* STORED DATA:
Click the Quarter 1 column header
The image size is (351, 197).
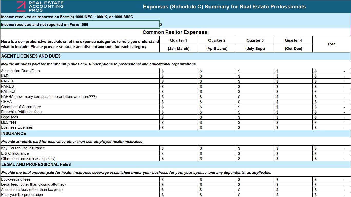(178, 40)
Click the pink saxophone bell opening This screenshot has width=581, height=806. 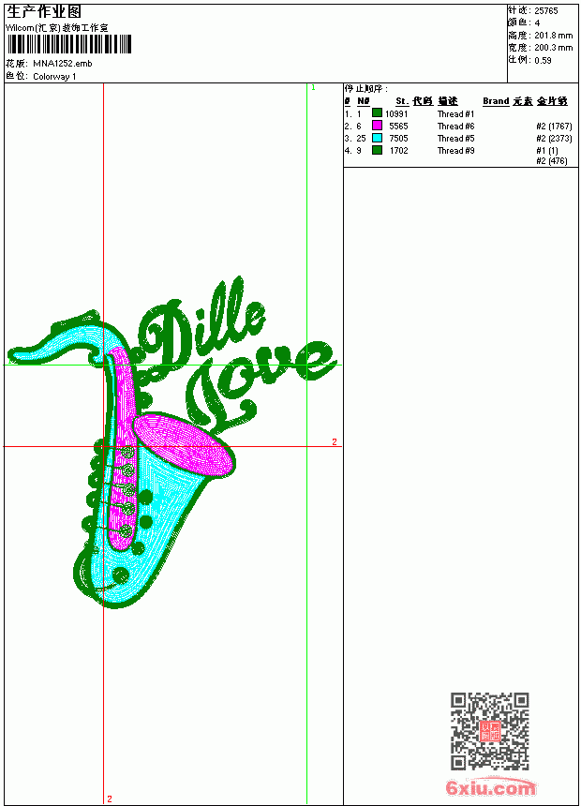[184, 444]
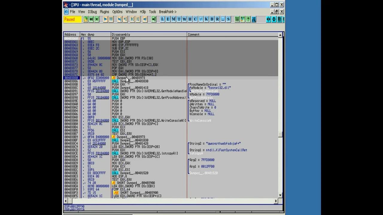This screenshot has height=215, width=383.
Task: Open the BreakPoint-> menu item
Action: coord(168,12)
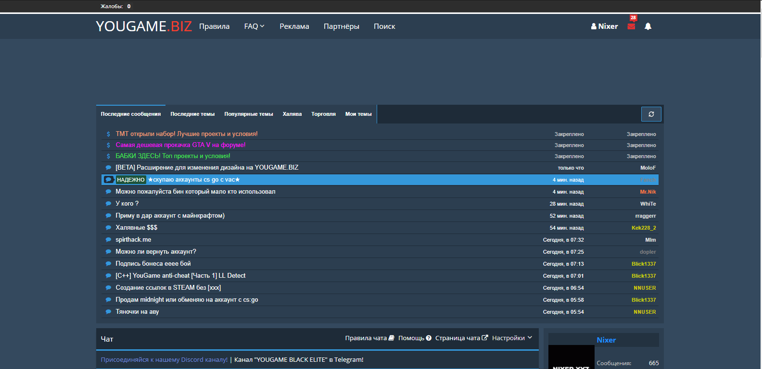Refresh the latest messages list
Viewport: 762px width, 369px height.
[x=651, y=114]
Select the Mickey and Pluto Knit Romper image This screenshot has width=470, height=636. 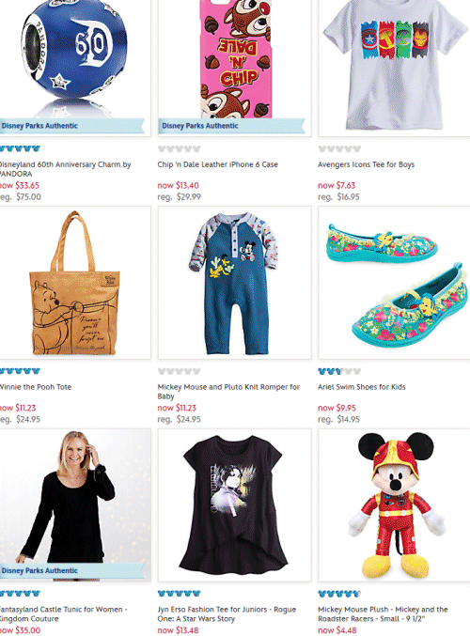(235, 283)
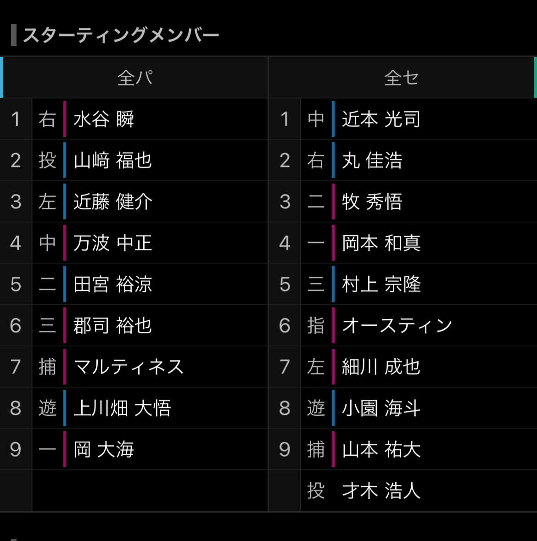Select 田宮 裕涼 from 全パ lineup
Image resolution: width=537 pixels, height=541 pixels.
click(112, 284)
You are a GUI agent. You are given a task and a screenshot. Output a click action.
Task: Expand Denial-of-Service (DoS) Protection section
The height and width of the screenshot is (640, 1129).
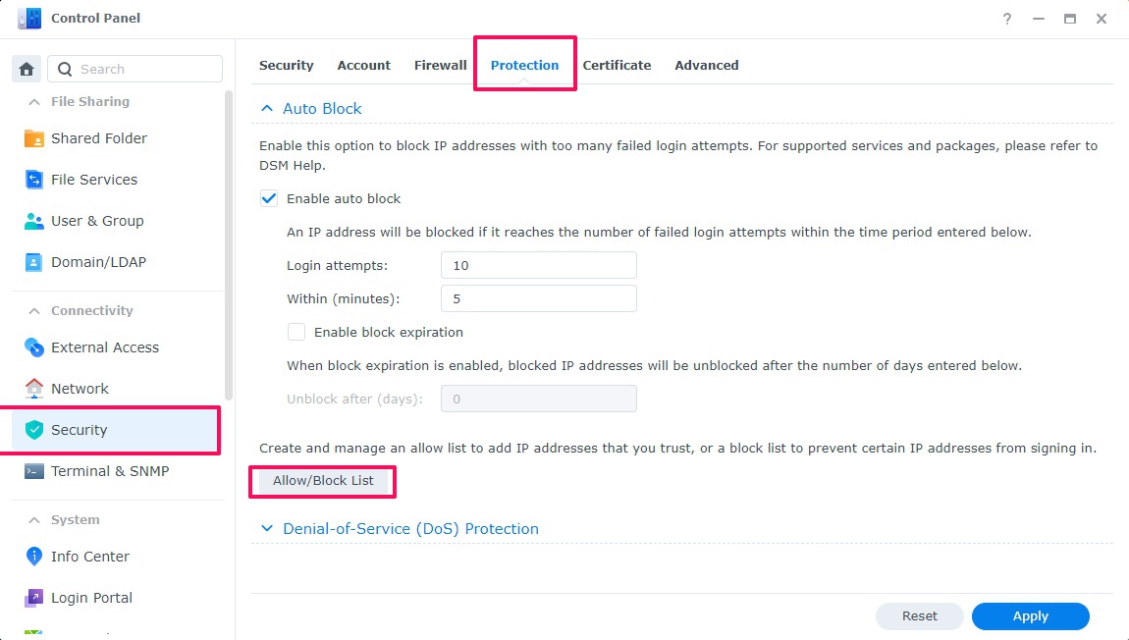266,528
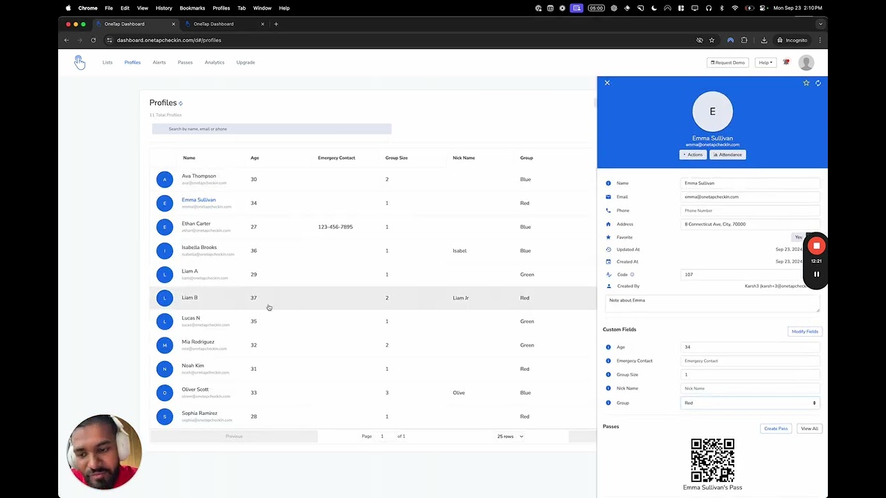Toggle Favorite to Yes
The width and height of the screenshot is (886, 498).
click(x=798, y=237)
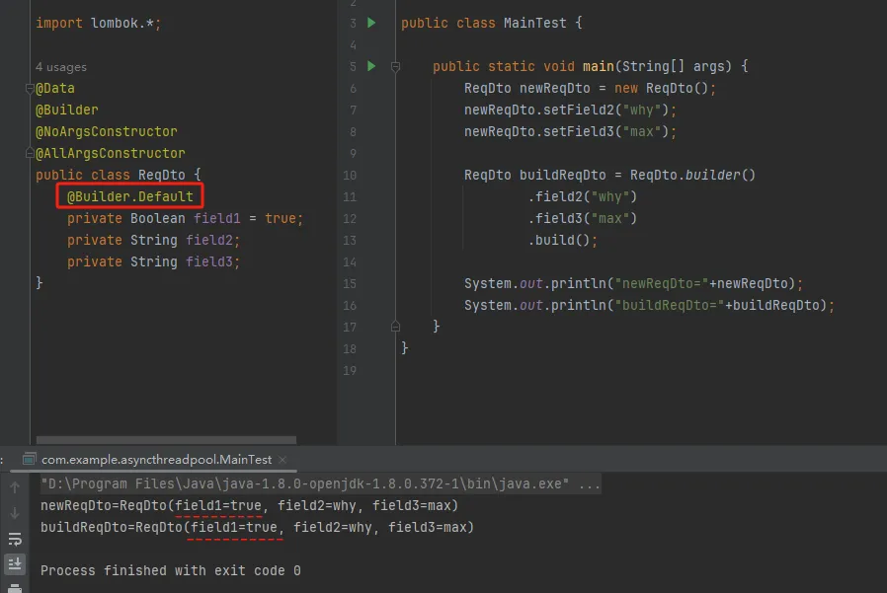The width and height of the screenshot is (887, 593).
Task: Collapse annotations using the fold marker at @Data
Action: pyautogui.click(x=32, y=89)
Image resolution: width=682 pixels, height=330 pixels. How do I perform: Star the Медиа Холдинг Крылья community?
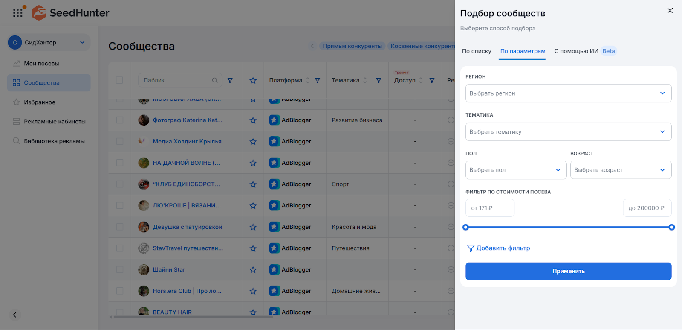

* EXERCISE INSTRUCTIONS: Only the lines from the one containing "The height and" through the last line of the data may appear in the answer, each given again exactly and with pictures left out.

* ANSWER SECTION:
The height and width of the screenshot is (640, 1129).
266,528
Toggle Favorite to Yes
The width and height of the screenshot is (886, 498).
click(x=798, y=237)
The width and height of the screenshot is (887, 593).
Task: Collapse annotations using the fold marker at @Data
Action: pyautogui.click(x=32, y=89)
Image resolution: width=682 pixels, height=330 pixels. How do I perform: Star the Медиа Холдинг Крылья community?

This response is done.